Секундомер назойливо тикал, гоня мелкими толчками стрелку по кругу.
– Сорок пять… – считал Чудинов, – сорок семь… Копухи вы обе! Марш!
Смазка была закончена. Алиса ловким движением закрепила лыжи на ногах, попробовала скольжение и, словно птица, получившая волю, рванулась вперёд, будто и позабыв про Наташу. Наташа возмущённо обернулась к Чудинову.
– И правильно! – крикнул тренер, толкая её в плечо. – Каждая секунда на счету! Потеряли ведь в сумме свыше полутора минут… Опять засиделась на старте. Марш!
Наташа заскользила по лыжне.
– Вперёд! «Лёссе алле» – дайте хода, как на турнирах говорили.
– Не обойти мне её теперь, – через плечо бросила Наташа.
– Обойдёте! Уж теперь злости-то у вас хватит!
И Наташа унеслась вдогонку за Алисой. Чудинов сделал несколько шагов, чтобы взять разгон и последовать за ними, но вдруг боль, уже нестерпимая, такая, какой он несколько лет не испытывал, словно раскроила ему колено. Со стоном он ничком повалился в снег, вцепившись пальцами в сухожилие под коленом.
Обнявшись крепче двух друзей…
М. Ю. Лермонтов
Контролёр с дистанции сообщил мне обо всём, что произошло на третьем километре. Он только ничего не сказал о Чудинове, так как тот упал уже за возвышенностью, скрывшей его от судьи. Я поспешил через микрофон известить всех зрителей, что Скуратова, самоотверженно задержавшись, помогла Бабуриной перемазать лыжи по местному охотничьему способу. Правда, это позволило Гвахарии и Валаевой из «Радуги» обойти обеих лыжниц «Маяка». Теперь у «Радуги» были все шансы отыграть почти уже потерянный кубок.
Трудно передать, что происходило на трибунах. Весь стадион кипел. Башлычки так и подпрыгивали над своими местами. Катюша, уткнувшись головой в колени Таисии Валерьяновны, колотилась о них клобучком, так что кисточка на нём отчаянно металась… Вскоре появился и запыхавшийся, весь в угле, Сергунок.
– Таисия Валерьяновна, тётя Тася, а зачем же она остановилась? Ведь её теперь все перегонят? – сокрушались малыши.
Таисия Валерьяновна старалась приподнять за кончик башлыка голову Катюши, нагнувшись к ней. Успокаивала ребят:
– Что делать, ребятки, нужно было. Дело по совести идёт. Вам этого ещё не понять.
– Нет, понять! – твердил Сергунок. – Это она по чести сделала. Нарочно так поступила, да? Ведь она ещё догонит, да?
Никита Евграфович тёр своей шапкой голову:
– Решила верно, по-нашему. Только бы ещё московскую ей теперь обойти, а то это уж чистое расстройство.
– Нет, Бабурину не обойдёшь, – усомнился Савелий. – Чемпионка же.
Мать и та качала головой:
– Эх, перемудрила Наташенька!
– А ты обожди! – прикрикнул на неё Скуратов. – Обожди гудеть-то!
Выбираясь с трибуны, посрамлённый Тюлькин столкнулся в проходе с Дрыжиком. Парикмахер был заметно обеспокоен.
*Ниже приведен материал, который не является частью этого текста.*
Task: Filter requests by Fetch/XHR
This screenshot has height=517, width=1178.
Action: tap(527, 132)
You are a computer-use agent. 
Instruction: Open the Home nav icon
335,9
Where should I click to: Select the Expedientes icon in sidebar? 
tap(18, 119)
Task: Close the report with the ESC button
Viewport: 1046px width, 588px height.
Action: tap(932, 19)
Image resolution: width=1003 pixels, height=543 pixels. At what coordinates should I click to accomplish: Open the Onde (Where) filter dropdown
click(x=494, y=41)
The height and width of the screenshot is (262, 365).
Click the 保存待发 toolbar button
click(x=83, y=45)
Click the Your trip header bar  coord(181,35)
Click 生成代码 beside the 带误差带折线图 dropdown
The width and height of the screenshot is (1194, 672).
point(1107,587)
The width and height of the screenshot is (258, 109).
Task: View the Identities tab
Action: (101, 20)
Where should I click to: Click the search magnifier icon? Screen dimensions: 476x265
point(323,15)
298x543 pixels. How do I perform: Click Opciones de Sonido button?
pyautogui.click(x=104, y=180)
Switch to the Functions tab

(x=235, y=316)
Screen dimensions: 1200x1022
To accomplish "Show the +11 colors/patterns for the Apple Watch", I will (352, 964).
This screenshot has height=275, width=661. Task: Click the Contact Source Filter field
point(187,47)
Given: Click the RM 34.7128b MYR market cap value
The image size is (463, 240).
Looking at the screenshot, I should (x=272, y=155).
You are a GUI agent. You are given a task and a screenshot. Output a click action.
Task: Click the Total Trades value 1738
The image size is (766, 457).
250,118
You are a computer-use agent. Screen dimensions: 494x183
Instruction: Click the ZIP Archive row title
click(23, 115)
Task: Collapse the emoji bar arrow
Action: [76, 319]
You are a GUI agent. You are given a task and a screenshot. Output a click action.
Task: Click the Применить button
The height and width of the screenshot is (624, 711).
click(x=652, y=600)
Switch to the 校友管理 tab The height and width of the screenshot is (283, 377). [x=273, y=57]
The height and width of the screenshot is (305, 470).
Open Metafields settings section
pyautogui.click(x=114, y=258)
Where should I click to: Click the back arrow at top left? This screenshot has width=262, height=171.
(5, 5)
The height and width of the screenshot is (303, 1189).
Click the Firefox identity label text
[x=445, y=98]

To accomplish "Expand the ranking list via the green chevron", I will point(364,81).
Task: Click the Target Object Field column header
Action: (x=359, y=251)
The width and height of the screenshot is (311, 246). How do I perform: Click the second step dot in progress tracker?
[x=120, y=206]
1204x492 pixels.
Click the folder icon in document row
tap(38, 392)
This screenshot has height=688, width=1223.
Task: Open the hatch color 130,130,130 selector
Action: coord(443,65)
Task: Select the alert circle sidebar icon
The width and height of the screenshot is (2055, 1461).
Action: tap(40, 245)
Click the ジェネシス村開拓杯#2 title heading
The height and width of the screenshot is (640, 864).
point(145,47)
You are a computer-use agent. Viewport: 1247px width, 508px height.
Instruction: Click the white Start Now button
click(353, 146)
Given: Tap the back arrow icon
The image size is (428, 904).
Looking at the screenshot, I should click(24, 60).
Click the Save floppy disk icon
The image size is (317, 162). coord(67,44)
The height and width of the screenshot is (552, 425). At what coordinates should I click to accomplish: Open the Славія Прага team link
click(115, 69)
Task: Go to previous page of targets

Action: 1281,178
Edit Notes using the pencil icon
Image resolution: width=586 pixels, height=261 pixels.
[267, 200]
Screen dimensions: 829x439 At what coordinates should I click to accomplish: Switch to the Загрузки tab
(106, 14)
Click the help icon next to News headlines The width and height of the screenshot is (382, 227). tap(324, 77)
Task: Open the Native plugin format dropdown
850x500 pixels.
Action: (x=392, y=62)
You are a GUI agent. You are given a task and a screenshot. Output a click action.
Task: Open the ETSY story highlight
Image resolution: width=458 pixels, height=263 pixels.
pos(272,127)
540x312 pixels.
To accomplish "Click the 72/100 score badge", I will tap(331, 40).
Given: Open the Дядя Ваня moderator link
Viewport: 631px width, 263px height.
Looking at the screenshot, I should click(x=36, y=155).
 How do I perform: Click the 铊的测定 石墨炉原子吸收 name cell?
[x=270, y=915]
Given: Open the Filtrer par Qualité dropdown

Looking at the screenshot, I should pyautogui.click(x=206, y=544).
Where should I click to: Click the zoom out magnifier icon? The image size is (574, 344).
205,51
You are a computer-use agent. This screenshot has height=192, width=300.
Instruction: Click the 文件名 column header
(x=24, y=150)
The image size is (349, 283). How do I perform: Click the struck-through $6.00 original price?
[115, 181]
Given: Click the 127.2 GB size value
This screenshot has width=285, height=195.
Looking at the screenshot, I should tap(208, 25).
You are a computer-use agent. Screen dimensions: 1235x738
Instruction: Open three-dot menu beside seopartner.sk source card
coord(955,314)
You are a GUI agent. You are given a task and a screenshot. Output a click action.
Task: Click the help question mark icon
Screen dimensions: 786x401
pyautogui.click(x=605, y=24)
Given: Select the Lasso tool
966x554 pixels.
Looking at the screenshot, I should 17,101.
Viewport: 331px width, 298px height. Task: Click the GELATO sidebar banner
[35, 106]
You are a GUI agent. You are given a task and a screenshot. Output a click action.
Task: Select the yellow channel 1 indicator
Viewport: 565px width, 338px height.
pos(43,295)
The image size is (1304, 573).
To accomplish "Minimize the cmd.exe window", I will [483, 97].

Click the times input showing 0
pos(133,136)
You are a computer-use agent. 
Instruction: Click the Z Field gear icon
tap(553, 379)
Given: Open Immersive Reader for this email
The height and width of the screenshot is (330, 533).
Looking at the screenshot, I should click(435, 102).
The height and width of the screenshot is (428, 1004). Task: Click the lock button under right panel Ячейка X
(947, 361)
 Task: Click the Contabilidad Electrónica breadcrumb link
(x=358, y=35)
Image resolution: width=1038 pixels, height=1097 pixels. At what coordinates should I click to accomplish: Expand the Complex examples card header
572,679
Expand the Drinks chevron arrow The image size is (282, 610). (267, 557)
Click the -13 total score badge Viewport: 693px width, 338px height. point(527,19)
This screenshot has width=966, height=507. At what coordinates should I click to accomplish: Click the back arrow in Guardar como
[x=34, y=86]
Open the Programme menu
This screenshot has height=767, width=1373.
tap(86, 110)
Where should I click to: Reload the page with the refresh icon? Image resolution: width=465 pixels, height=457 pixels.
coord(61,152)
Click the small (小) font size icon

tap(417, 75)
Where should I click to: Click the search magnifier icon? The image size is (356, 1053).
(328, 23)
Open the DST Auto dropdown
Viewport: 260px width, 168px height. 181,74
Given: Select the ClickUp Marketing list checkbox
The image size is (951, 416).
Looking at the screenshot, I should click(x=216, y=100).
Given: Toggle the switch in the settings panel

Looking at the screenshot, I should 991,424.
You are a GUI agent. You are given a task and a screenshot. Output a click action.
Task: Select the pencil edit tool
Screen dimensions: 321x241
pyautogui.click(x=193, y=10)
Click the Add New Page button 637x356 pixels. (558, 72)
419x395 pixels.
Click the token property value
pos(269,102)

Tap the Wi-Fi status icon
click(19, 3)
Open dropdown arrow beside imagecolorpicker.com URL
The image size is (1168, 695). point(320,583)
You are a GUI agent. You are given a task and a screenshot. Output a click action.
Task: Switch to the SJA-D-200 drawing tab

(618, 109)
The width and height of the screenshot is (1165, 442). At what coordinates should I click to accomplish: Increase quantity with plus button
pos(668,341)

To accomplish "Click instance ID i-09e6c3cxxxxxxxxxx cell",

– А-а, гигиена, – зашипел зло Тюлькин, – мазь-перемазь! На тебе твой крем-брюле! Только людей путаешь, черт! – И он швырнул в сердцах наземь банку, выхваченную из кармана.
Дрыжик с достоинством отстранился:
– Я бы попросил, во-первых, вести себя культурно, а во-вторых, при чём тут мазь? Это же от обмораживания мой состав. Крем особый, для сохранения внешности на случай сильного мороза.
Тюлькин медленно разинул рот. У него не сразу восстановилось дыхание, словно под вздох ударили…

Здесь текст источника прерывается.